Mojokerto, Liputan10.id — Ratusan warga Desa Kumitir, Kecamatan Jatirejo, Kabupaten Mojokerto, menggelar aksi unjuk rasa di Balai Desa Kumitir pada Kamis (18/12/2025). Aksi tersebut merupakan bentuk puncak kekecewaan warga terhadap keberadaan usaha peternakan ayam yang dinilai telah mencemari lingkungan permukiman dengan bau menyengat dan ledakan populasi lalat.
Dalam aksi tersebut, warga secara tegas menuntut penutupan peternakan ayam yang lokasinya dinilai terlalu dekat dengan rumah penduduk. Warga menyebutkan, aktivitas peternakan yang telah berjalan sekitar dua tahun itu tidak hanya mengganggu kenyamanan, namun juga dikhawatirkan berdampak serius terhadap kesehatan masyarakat, khususnya anak-anak dan lansia.
Aksi unjuk rasa dihadiri oleh unsur Forum Koordinasi Pimpinan Daerah (Forkopimda), Camat Jatirejo, Kepala Desa Kumitir, perangkat desa, serta perwakilan masyarakat. Aparat keamanan turut melakukan pengamanan guna memastikan jalannya aksi tetap kondusif dan tertib.
Kepala Desa Kumitir, Mokhamad Khoirun, menyatakan bahwa pihak pemerintah desa tidak tinggal diam atas keluhan warganya. Ia menegaskan akan segera berkoordinasi dengan dinas terkait untuk melakukan penelusuran perizinan dan dampak lingkungan dari usaha peternakan tersebut.
“Kami akan menindaklanjuti aspirasi warga dengan berkoordinasi bersama dinas terkait. Pemerintah desa berkewajiban menjaga kenyamanan dan kesehatan masyarakat,” ujarnya.
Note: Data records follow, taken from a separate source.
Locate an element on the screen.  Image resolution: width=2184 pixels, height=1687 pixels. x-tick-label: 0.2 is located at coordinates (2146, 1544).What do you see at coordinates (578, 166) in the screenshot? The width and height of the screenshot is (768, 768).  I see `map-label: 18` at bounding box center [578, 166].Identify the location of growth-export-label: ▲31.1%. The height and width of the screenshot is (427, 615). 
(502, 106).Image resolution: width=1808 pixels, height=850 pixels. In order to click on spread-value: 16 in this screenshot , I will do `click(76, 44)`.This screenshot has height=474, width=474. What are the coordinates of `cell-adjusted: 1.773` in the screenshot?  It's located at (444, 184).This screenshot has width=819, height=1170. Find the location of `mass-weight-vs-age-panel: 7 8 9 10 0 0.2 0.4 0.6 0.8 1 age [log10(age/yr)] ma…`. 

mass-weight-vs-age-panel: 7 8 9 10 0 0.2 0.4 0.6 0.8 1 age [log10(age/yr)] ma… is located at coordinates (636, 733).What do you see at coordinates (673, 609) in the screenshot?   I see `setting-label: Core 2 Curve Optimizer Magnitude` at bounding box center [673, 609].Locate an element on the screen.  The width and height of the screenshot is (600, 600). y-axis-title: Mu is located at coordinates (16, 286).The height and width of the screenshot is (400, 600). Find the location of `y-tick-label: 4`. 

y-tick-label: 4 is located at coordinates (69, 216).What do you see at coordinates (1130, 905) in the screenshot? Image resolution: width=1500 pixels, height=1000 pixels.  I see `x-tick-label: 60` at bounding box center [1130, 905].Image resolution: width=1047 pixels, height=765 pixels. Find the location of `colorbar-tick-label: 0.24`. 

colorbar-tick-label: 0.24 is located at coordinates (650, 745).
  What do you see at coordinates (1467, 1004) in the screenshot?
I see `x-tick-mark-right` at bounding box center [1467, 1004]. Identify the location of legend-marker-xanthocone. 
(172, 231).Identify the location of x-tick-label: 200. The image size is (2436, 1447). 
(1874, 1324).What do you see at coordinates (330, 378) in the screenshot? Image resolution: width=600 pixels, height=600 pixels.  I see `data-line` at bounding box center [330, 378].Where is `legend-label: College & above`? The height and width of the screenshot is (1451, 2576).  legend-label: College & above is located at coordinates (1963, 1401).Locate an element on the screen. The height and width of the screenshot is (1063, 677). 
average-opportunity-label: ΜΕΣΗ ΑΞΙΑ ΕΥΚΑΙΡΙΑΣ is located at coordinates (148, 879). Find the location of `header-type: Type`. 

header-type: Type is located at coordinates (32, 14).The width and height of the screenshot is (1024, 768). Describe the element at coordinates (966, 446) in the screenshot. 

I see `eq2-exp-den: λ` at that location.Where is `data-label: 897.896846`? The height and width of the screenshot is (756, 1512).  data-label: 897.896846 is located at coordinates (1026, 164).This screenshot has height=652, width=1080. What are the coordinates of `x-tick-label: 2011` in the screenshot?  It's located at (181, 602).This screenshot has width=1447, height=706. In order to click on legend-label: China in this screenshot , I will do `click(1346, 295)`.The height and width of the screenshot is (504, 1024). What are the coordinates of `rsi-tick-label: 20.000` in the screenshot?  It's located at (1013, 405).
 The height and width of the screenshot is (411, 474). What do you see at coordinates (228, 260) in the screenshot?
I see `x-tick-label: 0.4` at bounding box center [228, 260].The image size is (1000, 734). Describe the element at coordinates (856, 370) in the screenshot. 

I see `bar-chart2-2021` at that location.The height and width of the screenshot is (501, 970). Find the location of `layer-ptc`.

Sementara itu, perwakilan warga, Muntaha, menegaskan bahwa tuntutan penutupan merupakan keputusan bersama warga Desa Kumitir. Menurutnya, kondisi lingkungan sudah tidak layak huni akibat bau kotoran ayam dan serangan lalat yang masif.
“Ini bukan keinginan satu dua orang, tapi kesepakatan seluruh warga. Bau sangat menyengat, lalat di mana-mana, dan lokasi kandang terlalu dekat dengan rumah. Kami juga menduga usaha ini tidak mengantongi izin yang lengkap,” tegasnya.
Hingga aksi berakhir, warga berharap pemerintah daerah bersikap tegas dan transparan dalam menangani persoalan tersebut demi menjaga kualitas lingkungan hidup di Desa Kumitir.